The question “Is it time to sell?” is one that many investors are grappling with — both those whose portfolios are in the green and those facing losses or unrealized losses. This question has become even more pressing after several weeks of rising cryptocurrency markets, where green candles on the charts no longer surprise, and the red color evokes anxiety and nervousness. In this context, it is important to carefully assess the current market situation, weigh all risks and opportunities.
Macroeconomic factors and news
One of the major macroeconomic factors that has affected the market in recent days is the news that the U.S. Department of Justice has approved the sale of 69,000 BTC, seized from Silk Road. In total, these bitcoins are valued at $6.44 billion, a significant sum. However, for the cryptocurrency market, which has long been accustomed to large sums and high volatility, this news does not cause panic. Recall that in recent weeks, more than 22,000 BTC (about $2.1 billion) has been withdrawn from exchanges, which is also a large volume but has not led to a major market correction.
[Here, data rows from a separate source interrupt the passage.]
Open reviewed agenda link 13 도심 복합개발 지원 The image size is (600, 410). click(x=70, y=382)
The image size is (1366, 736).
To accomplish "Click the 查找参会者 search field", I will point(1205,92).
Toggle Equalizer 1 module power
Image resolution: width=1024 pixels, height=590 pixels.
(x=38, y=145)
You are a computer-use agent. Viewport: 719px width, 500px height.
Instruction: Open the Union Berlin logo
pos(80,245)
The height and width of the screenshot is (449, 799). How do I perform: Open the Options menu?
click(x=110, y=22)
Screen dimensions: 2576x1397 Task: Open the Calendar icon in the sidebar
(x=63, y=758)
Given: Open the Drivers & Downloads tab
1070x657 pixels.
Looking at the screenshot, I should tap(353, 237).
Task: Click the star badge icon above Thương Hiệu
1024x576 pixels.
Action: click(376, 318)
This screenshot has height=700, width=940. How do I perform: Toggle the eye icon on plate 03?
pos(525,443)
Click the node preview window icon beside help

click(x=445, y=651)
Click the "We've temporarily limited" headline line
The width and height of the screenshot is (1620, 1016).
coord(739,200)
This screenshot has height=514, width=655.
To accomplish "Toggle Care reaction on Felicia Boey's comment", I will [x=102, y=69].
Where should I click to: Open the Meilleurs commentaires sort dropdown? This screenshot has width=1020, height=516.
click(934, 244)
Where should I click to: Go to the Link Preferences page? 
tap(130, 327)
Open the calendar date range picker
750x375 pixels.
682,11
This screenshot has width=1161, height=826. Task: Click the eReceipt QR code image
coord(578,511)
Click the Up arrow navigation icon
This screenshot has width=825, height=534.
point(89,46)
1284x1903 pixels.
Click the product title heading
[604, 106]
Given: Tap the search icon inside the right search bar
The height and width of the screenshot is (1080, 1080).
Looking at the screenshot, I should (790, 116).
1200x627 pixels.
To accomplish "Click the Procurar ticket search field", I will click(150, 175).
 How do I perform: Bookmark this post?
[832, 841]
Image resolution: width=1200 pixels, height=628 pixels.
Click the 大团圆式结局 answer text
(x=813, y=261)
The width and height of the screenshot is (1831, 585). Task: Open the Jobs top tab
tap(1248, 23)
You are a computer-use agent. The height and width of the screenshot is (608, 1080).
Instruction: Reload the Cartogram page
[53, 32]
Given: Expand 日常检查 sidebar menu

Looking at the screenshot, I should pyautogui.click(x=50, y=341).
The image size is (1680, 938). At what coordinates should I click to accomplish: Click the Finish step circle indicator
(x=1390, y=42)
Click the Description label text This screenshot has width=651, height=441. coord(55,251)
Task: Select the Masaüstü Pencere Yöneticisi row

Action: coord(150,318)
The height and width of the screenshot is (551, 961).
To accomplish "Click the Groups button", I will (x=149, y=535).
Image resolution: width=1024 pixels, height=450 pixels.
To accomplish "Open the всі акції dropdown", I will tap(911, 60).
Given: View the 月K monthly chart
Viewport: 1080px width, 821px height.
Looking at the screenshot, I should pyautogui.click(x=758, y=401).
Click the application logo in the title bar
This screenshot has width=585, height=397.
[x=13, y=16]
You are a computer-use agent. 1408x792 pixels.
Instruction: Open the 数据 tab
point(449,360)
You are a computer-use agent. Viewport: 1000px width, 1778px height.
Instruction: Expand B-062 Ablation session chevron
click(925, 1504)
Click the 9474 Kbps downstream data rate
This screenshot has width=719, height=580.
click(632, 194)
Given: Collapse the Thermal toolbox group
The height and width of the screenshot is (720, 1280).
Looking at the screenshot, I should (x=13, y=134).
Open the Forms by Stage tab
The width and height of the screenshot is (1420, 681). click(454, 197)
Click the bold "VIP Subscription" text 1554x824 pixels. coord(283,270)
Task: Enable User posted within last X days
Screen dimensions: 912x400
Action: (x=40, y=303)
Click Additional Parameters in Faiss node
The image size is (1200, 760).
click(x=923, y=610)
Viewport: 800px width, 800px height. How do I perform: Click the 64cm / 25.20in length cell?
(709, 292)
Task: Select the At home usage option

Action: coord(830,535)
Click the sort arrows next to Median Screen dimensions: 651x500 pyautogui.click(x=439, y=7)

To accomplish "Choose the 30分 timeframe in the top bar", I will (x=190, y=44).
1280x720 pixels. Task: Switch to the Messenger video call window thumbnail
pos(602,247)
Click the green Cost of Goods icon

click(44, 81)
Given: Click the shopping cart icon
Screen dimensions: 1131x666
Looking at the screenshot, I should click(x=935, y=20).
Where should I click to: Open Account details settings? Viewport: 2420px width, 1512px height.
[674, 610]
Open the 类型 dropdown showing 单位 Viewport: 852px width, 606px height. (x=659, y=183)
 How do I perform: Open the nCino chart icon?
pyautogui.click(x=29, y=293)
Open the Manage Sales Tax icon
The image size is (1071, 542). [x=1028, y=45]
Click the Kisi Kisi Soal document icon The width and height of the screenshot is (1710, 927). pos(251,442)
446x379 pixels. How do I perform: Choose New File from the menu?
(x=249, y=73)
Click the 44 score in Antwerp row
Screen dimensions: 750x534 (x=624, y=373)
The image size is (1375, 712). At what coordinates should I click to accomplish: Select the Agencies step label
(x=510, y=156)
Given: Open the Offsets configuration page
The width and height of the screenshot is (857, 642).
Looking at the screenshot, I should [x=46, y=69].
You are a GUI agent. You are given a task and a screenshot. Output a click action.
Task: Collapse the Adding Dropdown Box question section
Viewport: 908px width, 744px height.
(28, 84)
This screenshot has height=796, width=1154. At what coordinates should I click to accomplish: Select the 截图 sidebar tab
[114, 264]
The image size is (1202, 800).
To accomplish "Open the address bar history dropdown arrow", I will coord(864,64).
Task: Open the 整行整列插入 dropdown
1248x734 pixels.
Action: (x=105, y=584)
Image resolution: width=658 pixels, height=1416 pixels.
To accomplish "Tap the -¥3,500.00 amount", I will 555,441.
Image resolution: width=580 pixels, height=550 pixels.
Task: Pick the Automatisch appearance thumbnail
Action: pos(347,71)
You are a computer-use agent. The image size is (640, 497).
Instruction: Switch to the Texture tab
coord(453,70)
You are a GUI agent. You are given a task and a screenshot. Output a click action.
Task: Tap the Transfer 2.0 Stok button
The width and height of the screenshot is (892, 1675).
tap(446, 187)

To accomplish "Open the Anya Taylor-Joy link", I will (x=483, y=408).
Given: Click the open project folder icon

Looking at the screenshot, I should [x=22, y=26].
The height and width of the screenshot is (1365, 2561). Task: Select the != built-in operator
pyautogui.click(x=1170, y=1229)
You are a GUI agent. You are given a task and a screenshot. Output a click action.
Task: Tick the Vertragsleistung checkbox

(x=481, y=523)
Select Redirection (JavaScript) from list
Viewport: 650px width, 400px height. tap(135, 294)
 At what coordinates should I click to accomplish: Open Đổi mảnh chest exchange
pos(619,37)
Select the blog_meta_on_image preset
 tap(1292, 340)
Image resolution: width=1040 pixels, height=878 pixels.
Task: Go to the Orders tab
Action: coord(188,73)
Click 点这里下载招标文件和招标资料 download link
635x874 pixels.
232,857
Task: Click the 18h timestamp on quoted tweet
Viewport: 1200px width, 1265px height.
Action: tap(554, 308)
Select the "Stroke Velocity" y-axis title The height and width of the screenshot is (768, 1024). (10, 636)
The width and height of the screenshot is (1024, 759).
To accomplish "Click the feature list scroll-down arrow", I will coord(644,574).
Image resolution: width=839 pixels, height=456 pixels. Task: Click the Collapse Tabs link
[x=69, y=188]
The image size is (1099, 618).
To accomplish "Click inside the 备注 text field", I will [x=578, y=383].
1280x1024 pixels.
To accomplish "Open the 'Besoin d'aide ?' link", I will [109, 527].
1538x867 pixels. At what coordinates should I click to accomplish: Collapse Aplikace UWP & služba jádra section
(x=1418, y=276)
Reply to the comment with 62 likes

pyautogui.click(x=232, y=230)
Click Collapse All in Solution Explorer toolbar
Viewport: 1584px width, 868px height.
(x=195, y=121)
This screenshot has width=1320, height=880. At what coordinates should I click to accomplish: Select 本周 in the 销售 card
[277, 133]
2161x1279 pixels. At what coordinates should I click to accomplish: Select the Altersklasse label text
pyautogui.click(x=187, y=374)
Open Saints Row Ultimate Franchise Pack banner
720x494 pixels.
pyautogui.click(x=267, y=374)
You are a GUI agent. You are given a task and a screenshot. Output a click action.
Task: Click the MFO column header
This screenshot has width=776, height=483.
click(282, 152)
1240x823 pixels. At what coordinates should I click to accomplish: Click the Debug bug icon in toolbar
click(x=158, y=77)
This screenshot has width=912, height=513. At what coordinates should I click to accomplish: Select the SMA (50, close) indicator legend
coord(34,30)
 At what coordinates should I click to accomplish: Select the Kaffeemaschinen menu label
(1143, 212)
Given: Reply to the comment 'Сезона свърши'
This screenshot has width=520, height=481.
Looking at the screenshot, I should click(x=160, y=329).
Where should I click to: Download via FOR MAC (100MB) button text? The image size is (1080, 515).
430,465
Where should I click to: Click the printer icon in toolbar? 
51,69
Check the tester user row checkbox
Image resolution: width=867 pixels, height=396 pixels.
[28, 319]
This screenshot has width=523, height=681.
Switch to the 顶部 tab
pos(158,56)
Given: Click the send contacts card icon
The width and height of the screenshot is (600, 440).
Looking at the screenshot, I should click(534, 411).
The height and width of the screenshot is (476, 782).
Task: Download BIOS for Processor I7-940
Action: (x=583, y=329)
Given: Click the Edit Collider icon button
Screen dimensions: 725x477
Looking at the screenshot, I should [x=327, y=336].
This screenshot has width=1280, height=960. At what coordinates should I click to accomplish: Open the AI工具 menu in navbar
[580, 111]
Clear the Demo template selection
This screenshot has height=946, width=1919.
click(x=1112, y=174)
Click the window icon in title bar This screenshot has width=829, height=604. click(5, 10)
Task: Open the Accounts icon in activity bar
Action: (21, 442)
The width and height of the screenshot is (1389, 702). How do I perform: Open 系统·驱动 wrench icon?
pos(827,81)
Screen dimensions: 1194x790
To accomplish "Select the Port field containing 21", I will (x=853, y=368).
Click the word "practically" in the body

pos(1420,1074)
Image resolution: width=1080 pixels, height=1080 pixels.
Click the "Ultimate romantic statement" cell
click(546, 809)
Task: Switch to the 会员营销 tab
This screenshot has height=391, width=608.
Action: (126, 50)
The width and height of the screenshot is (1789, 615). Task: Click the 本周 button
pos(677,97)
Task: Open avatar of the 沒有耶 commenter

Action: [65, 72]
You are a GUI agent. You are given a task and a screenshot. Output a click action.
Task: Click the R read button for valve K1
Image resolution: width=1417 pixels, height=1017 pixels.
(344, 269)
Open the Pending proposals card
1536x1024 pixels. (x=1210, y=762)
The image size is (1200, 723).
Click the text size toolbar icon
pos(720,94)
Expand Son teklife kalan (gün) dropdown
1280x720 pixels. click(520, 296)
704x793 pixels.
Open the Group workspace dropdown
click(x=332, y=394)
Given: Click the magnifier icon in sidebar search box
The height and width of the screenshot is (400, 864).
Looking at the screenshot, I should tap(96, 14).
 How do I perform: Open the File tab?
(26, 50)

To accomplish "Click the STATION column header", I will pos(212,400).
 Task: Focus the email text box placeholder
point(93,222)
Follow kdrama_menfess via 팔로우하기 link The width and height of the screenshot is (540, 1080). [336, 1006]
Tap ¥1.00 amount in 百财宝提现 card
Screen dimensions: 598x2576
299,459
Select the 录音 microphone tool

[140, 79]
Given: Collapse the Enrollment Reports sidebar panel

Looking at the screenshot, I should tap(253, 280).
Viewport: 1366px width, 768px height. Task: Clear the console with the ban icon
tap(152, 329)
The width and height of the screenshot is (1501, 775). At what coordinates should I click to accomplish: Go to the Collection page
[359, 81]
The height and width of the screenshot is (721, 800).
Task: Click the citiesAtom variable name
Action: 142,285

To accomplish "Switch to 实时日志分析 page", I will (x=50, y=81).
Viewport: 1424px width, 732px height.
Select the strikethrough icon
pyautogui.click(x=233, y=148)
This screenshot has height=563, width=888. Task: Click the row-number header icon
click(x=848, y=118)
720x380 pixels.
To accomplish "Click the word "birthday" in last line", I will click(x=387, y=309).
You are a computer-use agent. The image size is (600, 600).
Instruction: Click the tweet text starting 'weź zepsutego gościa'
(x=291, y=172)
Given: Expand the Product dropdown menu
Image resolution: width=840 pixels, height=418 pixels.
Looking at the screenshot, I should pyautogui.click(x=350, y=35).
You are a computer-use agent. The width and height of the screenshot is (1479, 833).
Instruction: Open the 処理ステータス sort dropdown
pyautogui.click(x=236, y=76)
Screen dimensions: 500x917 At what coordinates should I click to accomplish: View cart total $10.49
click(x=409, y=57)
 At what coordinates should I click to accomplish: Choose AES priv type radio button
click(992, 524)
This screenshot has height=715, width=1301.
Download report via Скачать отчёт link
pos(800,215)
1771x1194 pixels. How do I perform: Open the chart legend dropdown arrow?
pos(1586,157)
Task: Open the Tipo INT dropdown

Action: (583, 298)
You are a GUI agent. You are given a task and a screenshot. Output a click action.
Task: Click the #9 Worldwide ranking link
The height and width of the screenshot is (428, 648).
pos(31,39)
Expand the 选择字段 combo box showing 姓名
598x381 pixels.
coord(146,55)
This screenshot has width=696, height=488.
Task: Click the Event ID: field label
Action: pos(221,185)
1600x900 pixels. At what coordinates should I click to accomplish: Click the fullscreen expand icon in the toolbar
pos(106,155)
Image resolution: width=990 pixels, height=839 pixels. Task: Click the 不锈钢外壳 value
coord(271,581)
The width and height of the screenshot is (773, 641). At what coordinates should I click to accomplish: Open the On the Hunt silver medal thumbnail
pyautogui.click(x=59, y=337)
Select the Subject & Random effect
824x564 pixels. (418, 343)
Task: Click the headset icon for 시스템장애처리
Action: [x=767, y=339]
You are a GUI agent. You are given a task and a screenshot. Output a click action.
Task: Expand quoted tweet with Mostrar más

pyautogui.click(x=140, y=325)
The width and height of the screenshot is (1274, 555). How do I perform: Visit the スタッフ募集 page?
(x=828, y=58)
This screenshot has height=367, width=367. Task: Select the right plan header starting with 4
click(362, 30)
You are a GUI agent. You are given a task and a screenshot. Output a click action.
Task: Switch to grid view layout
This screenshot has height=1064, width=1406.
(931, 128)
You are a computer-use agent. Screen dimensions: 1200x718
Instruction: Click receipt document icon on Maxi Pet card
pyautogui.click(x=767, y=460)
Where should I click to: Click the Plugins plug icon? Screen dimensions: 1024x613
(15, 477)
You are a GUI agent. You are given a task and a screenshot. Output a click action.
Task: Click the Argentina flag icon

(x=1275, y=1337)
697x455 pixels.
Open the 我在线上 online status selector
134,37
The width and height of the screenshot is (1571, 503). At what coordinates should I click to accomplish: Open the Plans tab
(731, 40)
Cryptocurrency expert and head of CryptoQuant, Ki Young Ju, stated that there are no serious grounds for panic. According to him, the market absorbed $379 billion in cryptocurrency last year, which is about $1 billion per day. The $6.5 billion sale of BTC by the U.S. government could be absorbed by the market in just one week. This highlights that the cryptocurrency market is sufficiently deep to handle such sales without significant fluctuations.
Robert Kiyosaki’s position and other macroeconomic factors
Famous investor Robert Kiyosaki, as always, predicted possible problems and warned about a potential correction in markets — not just cryptocurrency but also traditional sectors of the economy. He expects a downturn in sectors such as automobiles, real estate, restaurants, and retail. This prediction is based on the overall economic risks associated with high levels of debt in global economies and the potential for a global slowdown. However, it is important to remember that **a correction is not a collapse**. Markets always have both downturns and upturns, and such correction periods can present opportunities for strategic investors.
It is also worth noting that a correction in one sector can lead to a downturn in others. For example, issues in the stock markets or the traditional economy may reduce interest in riskier assets, including cryptocurrencies. However, on cryptocurrency markets, there will always be space for long-term trends and innovative projects that will remain in focus even during periods of economic instability.
Expectations from Donald Trump and political uncertainty
Many are also eagerly awaiting promises from Donald Trump, especially regarding potential support for cryptocurrencies and the creation of new legislative initiatives. However, if these promises are not fulfilled, it could lead to significant market changes, including potential corrections. Such events could always serve as a black swan, an unexpected factor that impacts the market in the short term.
We cannot forget the current inflationary pressure that is being observed in global economies. Central banks continue to raise interest rates to combat inflation. This may make traditional assets more attractive to investors, leading to a decrease in demand for cryptocurrencies. However, in the context of global instability, cryptocurrencies as an alternative asset could continue to gain popularity.
What should an investor do?
Market difficulties are not always a reason for panic. On the contrary, **a correction** may be a time for making more balanced decisions. For those who still believe in the long-term prospects of cryptocurrencies, it may present a good opportunity for long-term investment. For example, if the price of Bitcoin or Ethereum drops, this could be a good entry point for those looking to capitalize on long-term growth.
On the other hand, for those who believe the market may experience a more significant downturn, risk-reducing strategies, such as asset diversification, selling part of the portfolio, or shifting funds to more stable assets, can be employed. It is important to remember that market cycles are inevitable, and there will always be both growth periods and corrections.
Many factors — from macroeconomic risks to political uncertainty — are influencing the current state of the cryptocurrency market. However, despite this, it is important not to panic. Objectively assess the situation, take into account expert opinions such as that of Ki Young Ju, who assures that the market can absorb the sale of 69,000 BTC without significant consequences, and act based on long-term strategies.
In times of uncertainty, it is essential to stay calm, diversify risks, and consider both opportunities and potential threats. A correction is not a catastrophe but a temporary phase that can lead to new opportunities for those ready for long-term investment.